Cpusets fall into the same bucket as per task mempolicies wrt costs. Geting a
cpuset requires knowing all tasks associated with a page. Or am I just
missing any magic? And no memcg->cpuset association is not a proper
solution at all.

> We've got bug reports from different channels
> about using cpuset+docker to control meomry placement in memory tiering
> system, leading to 2 commits solving them:
> 
> 2685027fca38 ("cgroup/cpuset: Remove cpus_allowed/mems_allowed setup in
> cpuset_init_smp()") 
> https://lore.kernel.org/all/20220419020958.40419-1-feng.tang@intel.com/
> 
> 8ca1b5a49885 ("mm/page_alloc: detect allocation forbidden by cpuset and
> bail out early")
> https://lore.kernel.org/all/1632481657-68112-1-git-send-email-feng.tang@intel.com/
> 
> >From these bug reports, I think it's reasonable to say there are quite
> some real world users using cpuset+docker+memory-tiering-system.

I don't think anybody is questioning existence of those usecases. The
primary question is whether any of them really require any non-trivial
(read nodemask aware) demotion policies. In other words do we know of
cpuset policy setups where demotion fallbacks are (partially) excluded?

* [Task to complete]
In the cpuset discussion text, what does getting a cpuset require?

* [Supplied material]
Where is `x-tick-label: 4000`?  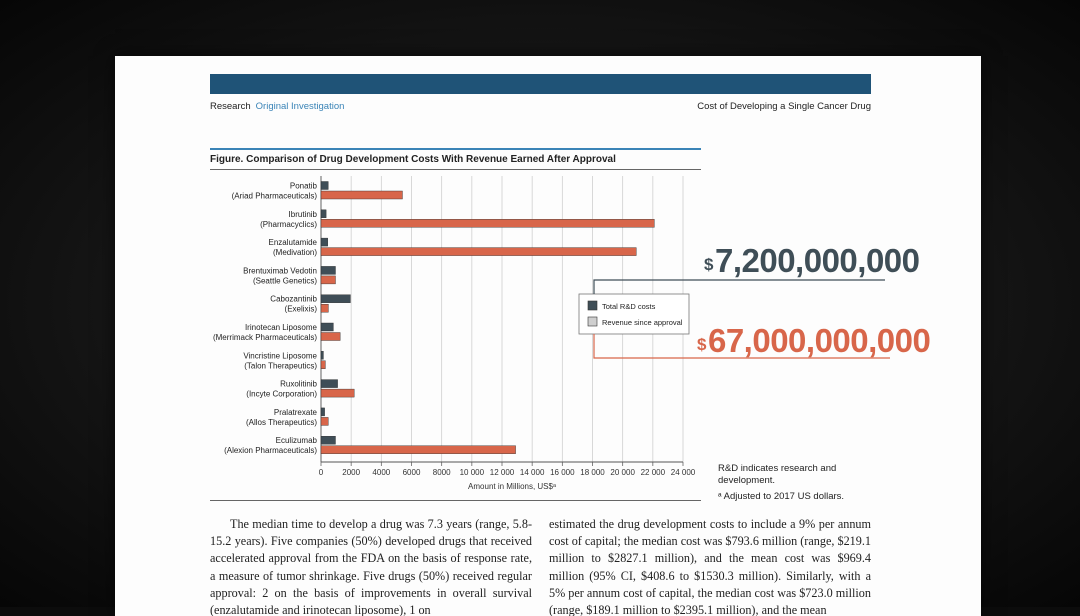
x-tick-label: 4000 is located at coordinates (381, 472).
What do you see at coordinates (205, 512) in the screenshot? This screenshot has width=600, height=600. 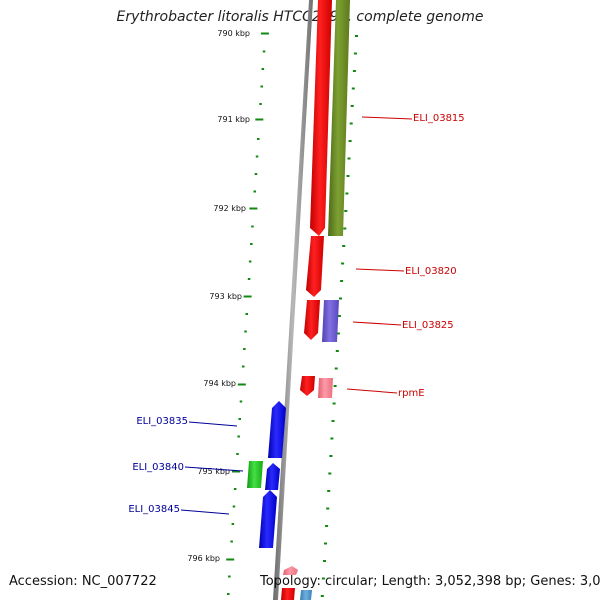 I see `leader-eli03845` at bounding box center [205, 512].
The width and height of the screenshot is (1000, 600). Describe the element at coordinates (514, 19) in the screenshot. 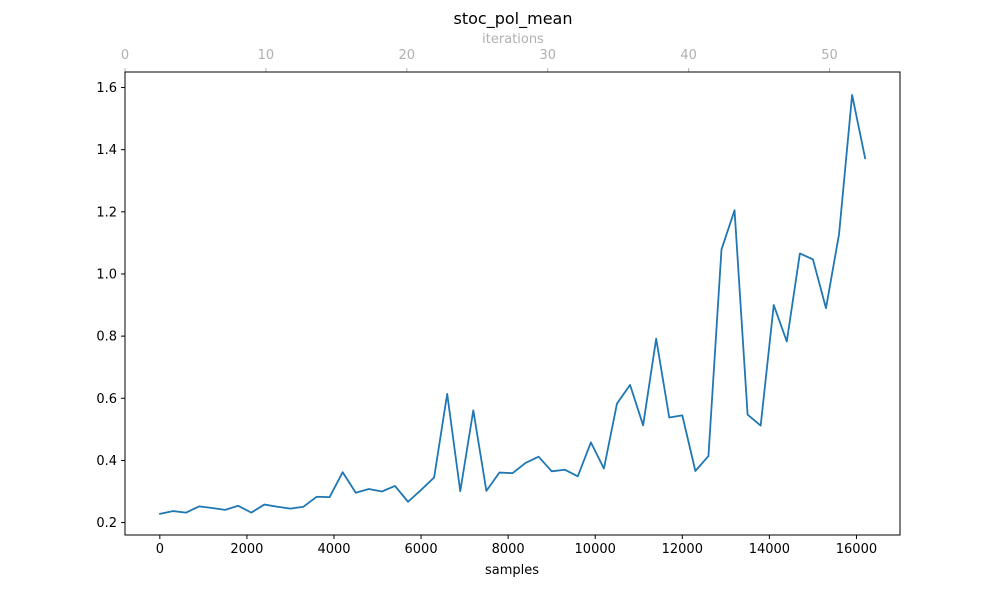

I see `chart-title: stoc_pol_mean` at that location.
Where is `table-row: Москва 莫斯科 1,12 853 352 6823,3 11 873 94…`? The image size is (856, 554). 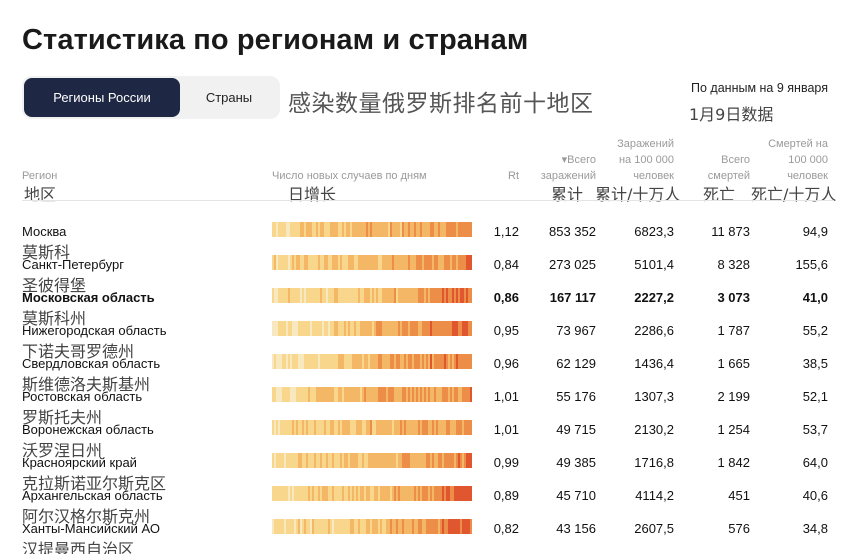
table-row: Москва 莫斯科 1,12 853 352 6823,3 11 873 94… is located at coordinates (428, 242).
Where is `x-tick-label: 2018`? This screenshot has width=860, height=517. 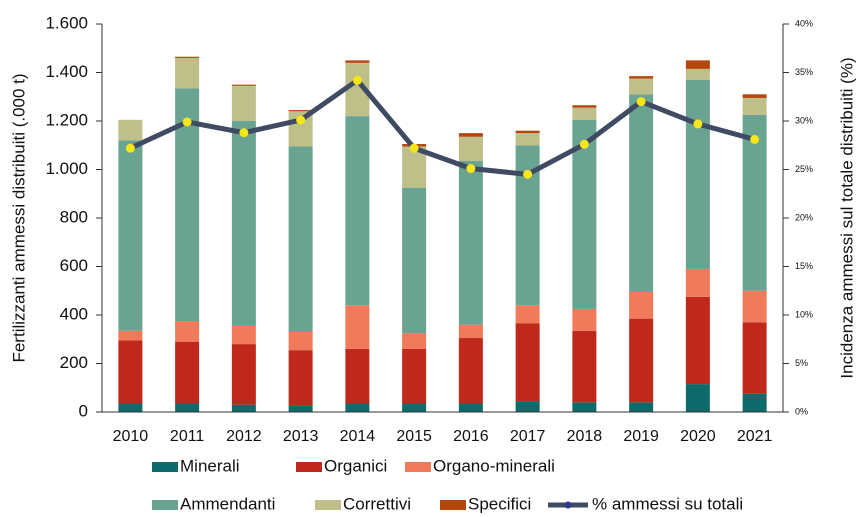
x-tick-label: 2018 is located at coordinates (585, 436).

* [Result of this exercise]
It requires knowing all tasks associated with a page.